=== Activity ===
Please retype the records below exactly, from the first line down to and including the line with "Collapse the Item Properties".

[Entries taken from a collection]
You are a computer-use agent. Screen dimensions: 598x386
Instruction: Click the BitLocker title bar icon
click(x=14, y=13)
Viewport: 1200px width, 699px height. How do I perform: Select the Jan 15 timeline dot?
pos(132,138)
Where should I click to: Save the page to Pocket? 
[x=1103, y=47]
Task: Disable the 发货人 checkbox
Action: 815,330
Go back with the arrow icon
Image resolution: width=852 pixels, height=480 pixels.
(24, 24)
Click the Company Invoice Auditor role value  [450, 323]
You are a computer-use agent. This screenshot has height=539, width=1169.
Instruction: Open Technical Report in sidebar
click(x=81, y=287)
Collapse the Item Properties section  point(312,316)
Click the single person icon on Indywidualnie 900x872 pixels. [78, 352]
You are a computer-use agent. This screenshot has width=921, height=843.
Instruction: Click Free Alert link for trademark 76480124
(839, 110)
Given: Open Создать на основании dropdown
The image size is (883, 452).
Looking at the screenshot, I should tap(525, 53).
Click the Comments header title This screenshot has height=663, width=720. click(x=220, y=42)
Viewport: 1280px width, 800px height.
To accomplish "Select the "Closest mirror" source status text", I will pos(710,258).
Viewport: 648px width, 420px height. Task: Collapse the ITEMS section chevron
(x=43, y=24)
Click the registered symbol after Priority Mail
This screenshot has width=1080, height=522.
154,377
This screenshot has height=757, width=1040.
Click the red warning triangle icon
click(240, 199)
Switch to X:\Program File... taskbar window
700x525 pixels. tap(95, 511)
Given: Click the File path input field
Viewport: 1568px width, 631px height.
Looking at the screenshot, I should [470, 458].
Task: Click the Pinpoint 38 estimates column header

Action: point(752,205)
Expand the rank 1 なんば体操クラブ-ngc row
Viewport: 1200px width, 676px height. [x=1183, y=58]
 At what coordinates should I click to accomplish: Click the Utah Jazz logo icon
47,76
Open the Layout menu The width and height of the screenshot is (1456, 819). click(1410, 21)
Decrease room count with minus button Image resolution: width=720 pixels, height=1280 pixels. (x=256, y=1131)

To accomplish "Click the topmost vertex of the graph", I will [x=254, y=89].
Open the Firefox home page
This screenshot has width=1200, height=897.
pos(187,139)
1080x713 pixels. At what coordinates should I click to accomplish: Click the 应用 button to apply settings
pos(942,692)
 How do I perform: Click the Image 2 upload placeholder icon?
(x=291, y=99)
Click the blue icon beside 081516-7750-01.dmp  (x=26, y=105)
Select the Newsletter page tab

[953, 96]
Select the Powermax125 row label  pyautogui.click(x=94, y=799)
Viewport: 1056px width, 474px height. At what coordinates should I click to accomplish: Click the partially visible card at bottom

=== Result ===
You are a computer-use agent. Screen dimensions: 598x386
Instruction: Click the BitLocker title bar icon
click(x=14, y=13)
Viewport: 1200px width, 699px height. How do I perform: Select the Jan 15 timeline dot?
pos(132,138)
Where should I click to: Save the page to Pocket? 
[x=1103, y=47]
Task: Disable the 发货人 checkbox
Action: 815,330
Go back with the arrow icon
Image resolution: width=852 pixels, height=480 pixels.
(24, 24)
Click the Company Invoice Auditor role value  [450, 323]
You are a computer-use agent. This screenshot has height=539, width=1169.
Instruction: Open Technical Report in sidebar
click(x=81, y=287)
Collapse the Item Properties section  point(312,316)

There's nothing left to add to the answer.